◆ RECORDS PROVIDED:
########################################

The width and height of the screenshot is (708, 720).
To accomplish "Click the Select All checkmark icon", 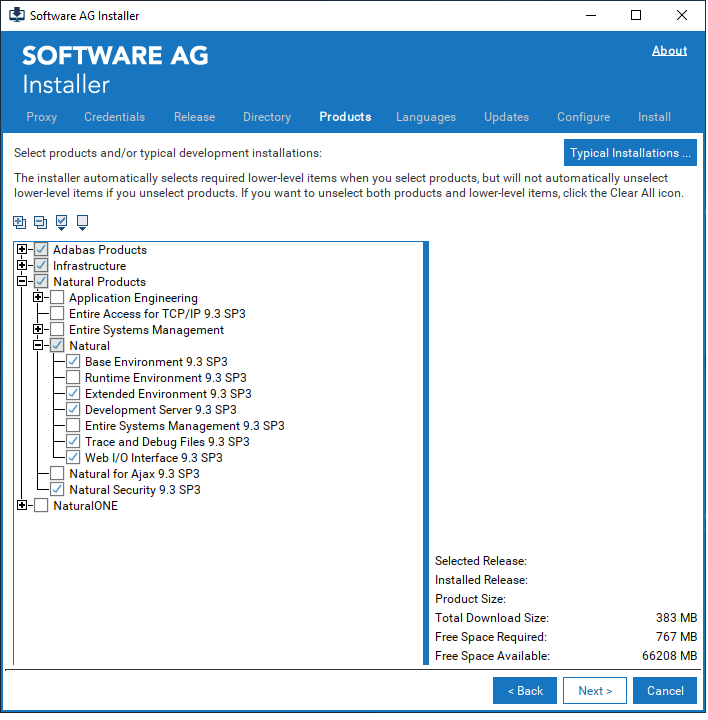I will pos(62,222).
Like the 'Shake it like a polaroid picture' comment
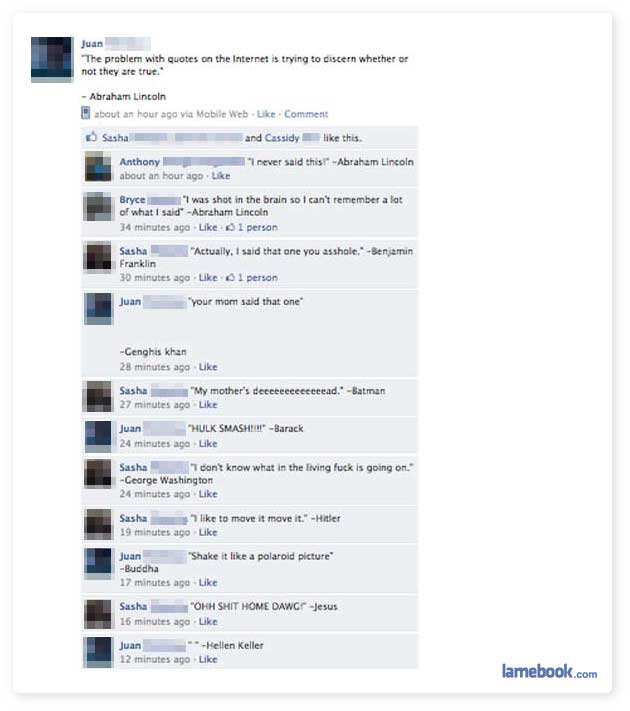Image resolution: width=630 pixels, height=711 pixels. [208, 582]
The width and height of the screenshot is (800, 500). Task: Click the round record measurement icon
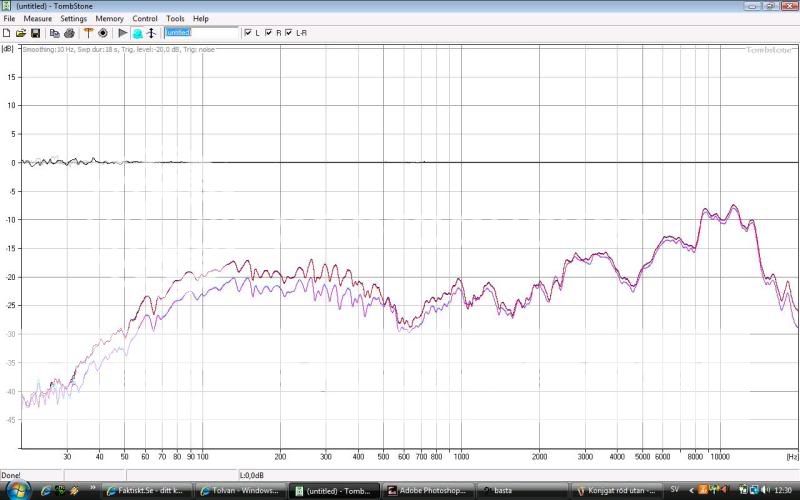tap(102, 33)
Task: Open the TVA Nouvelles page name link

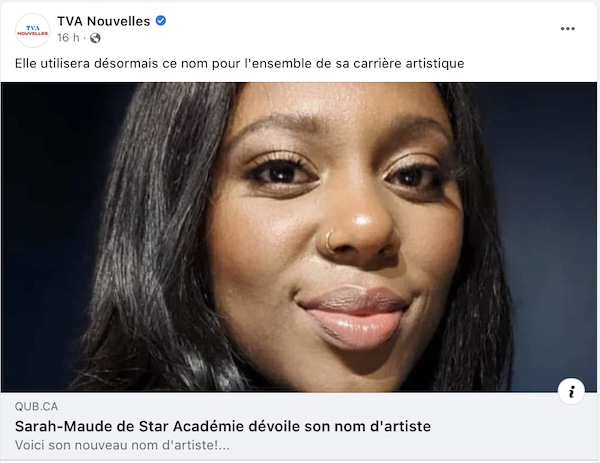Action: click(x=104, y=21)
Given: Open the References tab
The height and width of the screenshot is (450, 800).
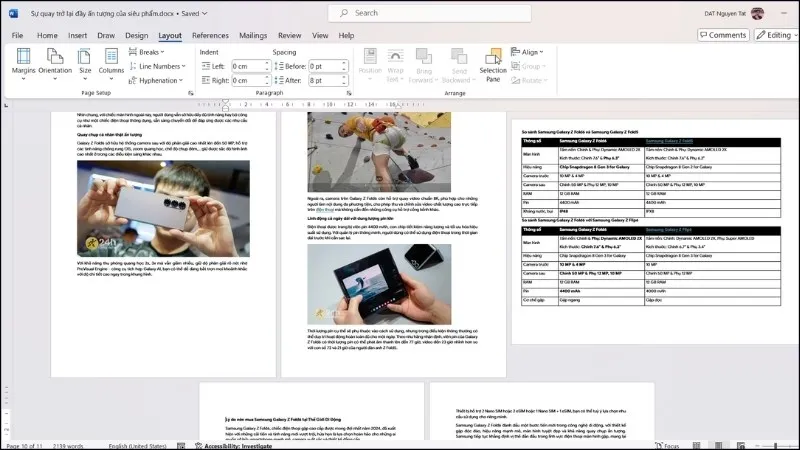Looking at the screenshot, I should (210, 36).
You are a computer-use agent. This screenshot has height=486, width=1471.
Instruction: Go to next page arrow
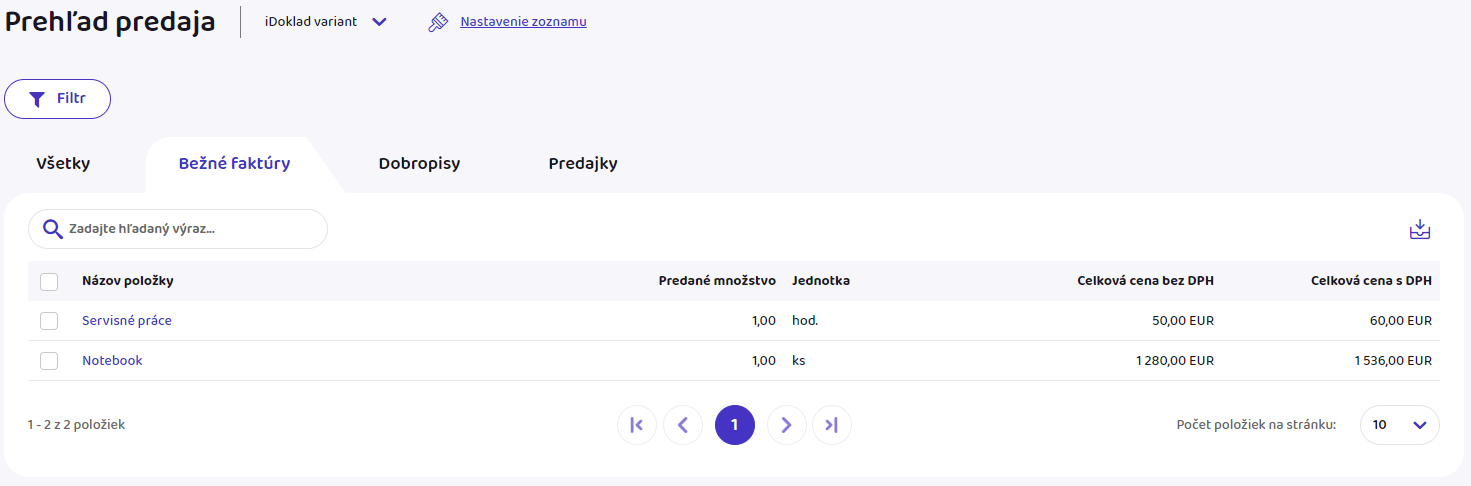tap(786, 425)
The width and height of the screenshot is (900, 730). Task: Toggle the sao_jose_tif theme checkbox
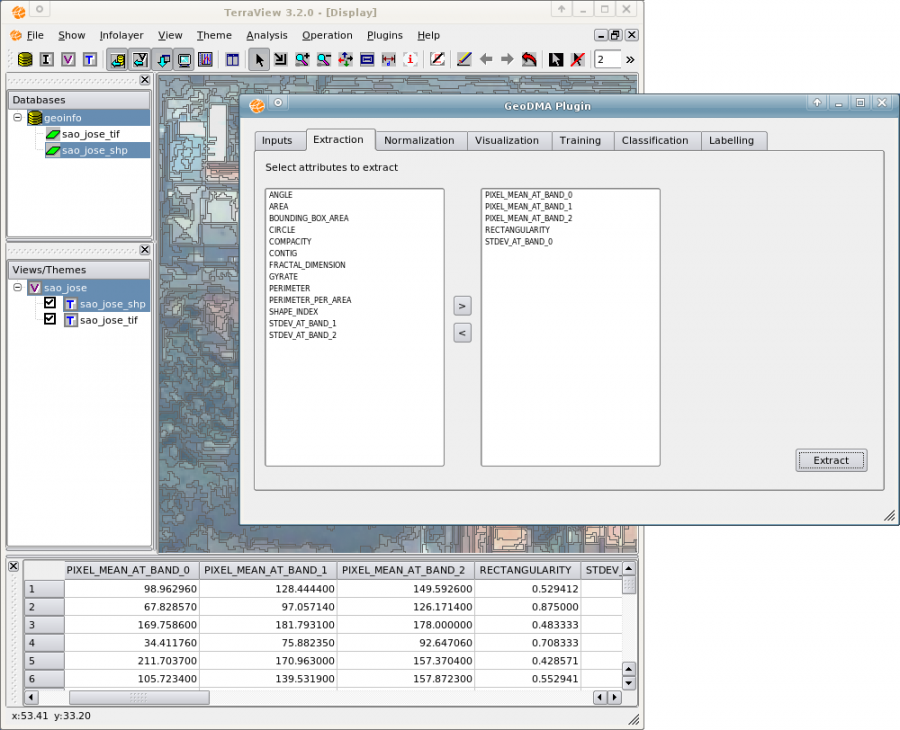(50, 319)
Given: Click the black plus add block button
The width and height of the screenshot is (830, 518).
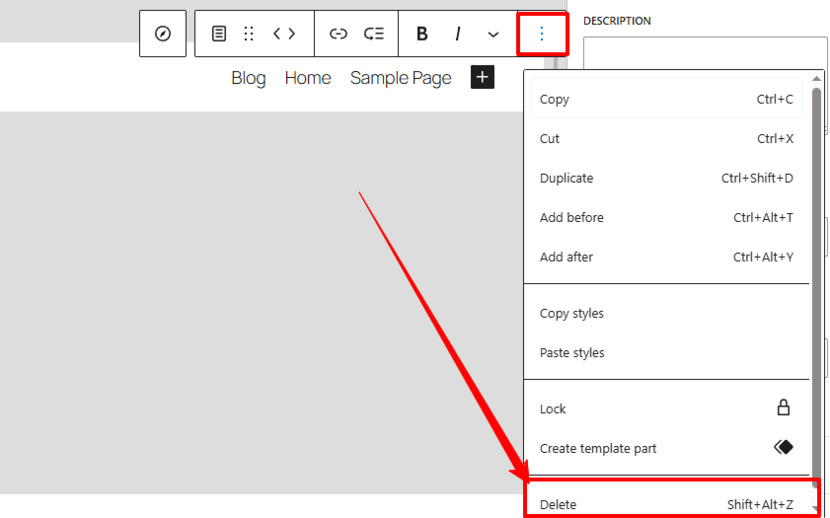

########################################

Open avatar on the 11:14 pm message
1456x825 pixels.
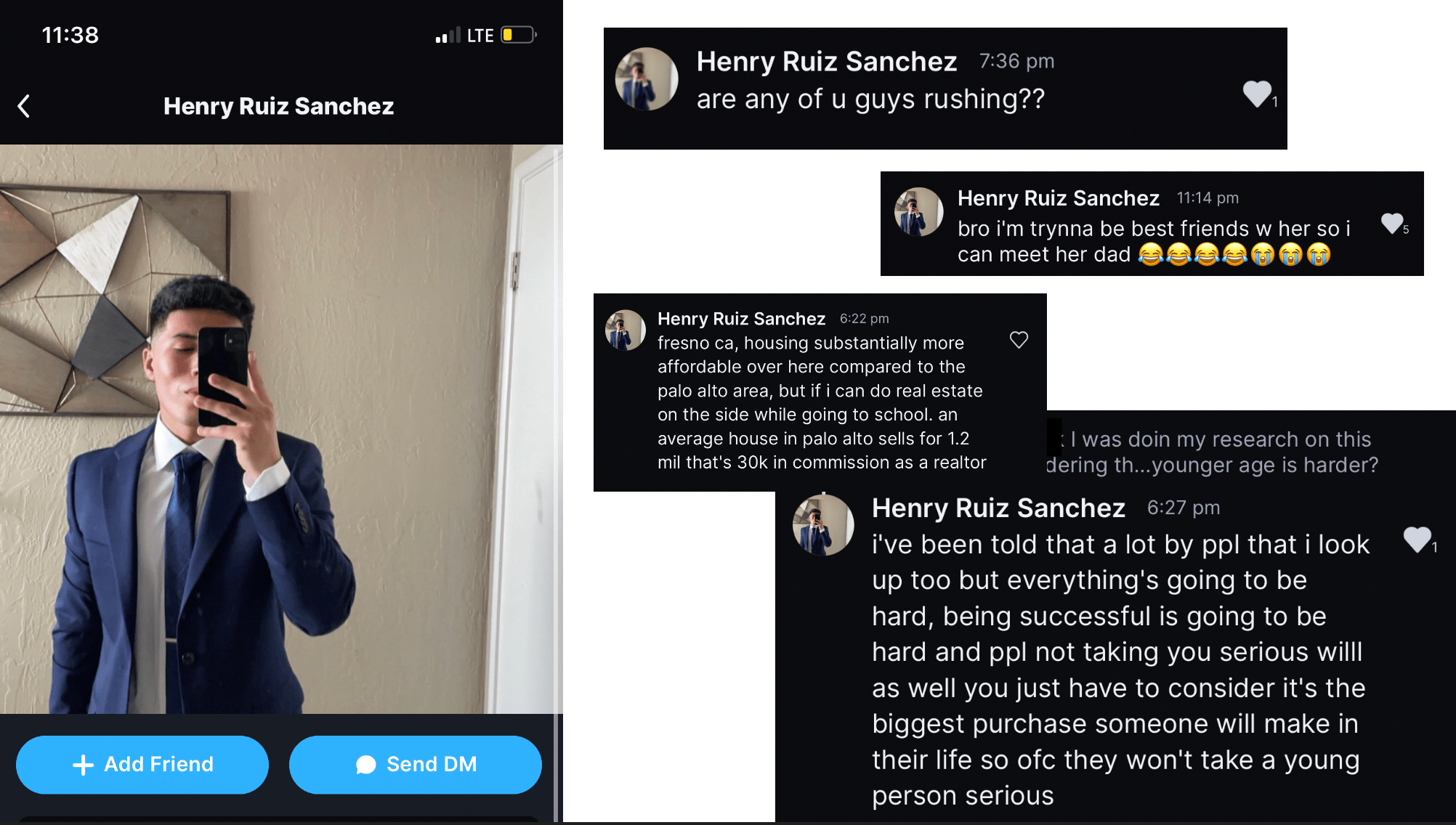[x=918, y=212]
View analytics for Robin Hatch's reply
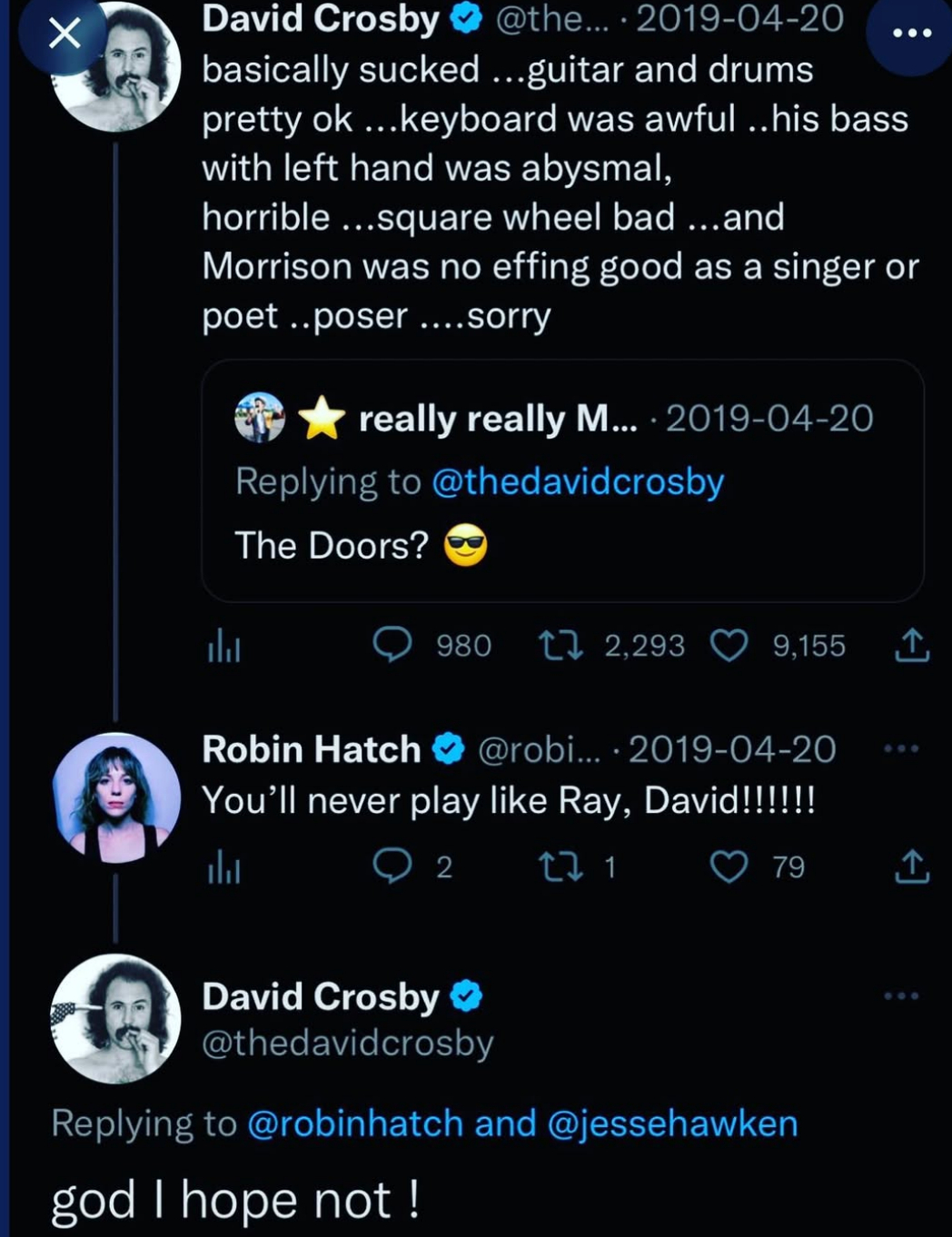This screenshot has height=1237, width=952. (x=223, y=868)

########################################

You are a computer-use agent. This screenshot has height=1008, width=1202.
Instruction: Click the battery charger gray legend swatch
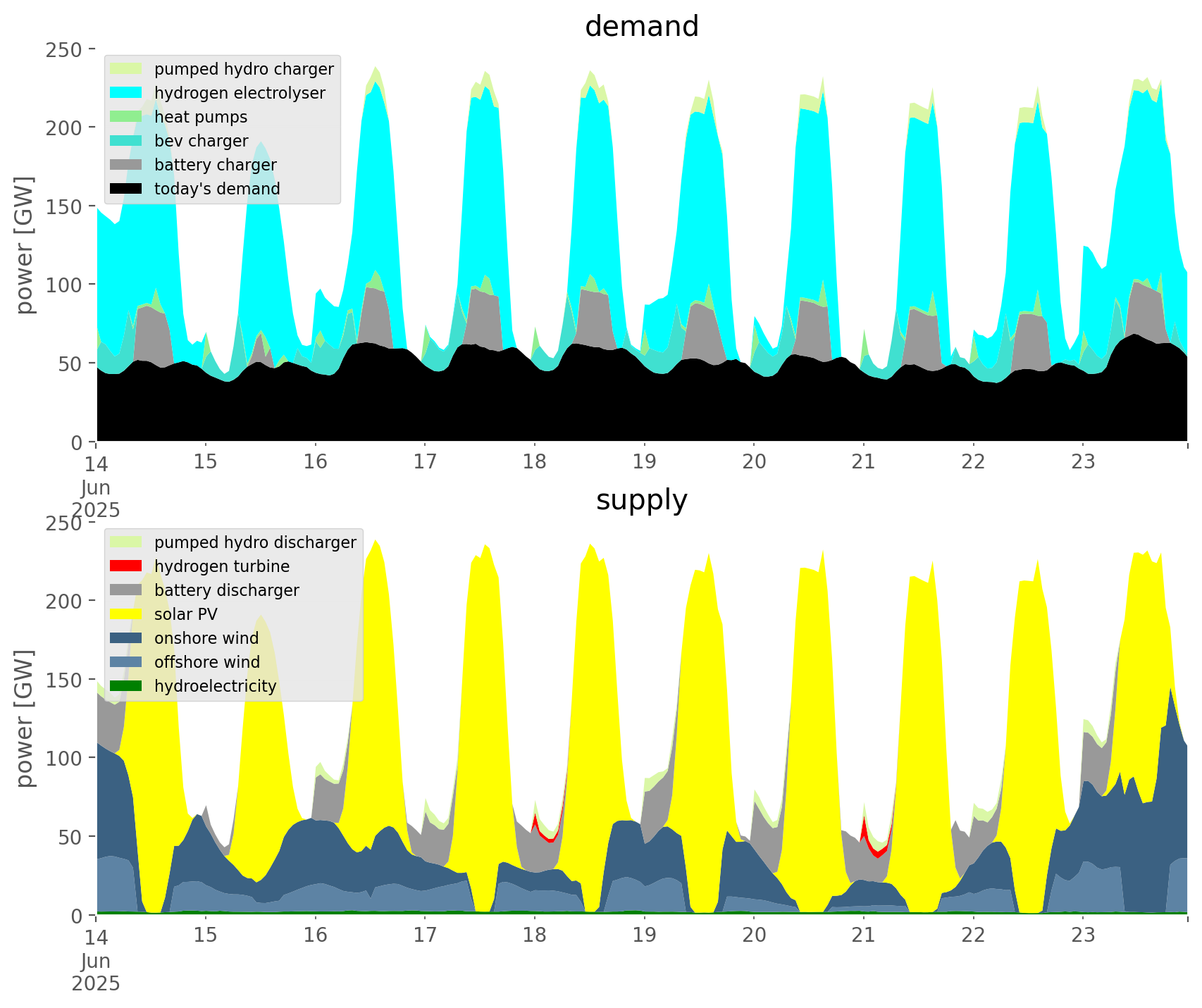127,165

########################################

◆ THE TASK:
Repeat exactly the lines above, from the line that contains "Instruction: Go to next page arrow" down through the line that contains "The width and height of the screenshot is (830, 518).". Include both of those lines and none of the pictures.

◆ SOLUTION TO THIS PROBLEM:
Instruction: Go to next page arrow
tap(786, 425)
The width and height of the screenshot is (900, 730). Task: Toggle the sao_jose_tif theme checkbox
(50, 319)
Given: Click the black plus add block button
The width and height of the screenshot is (830, 518).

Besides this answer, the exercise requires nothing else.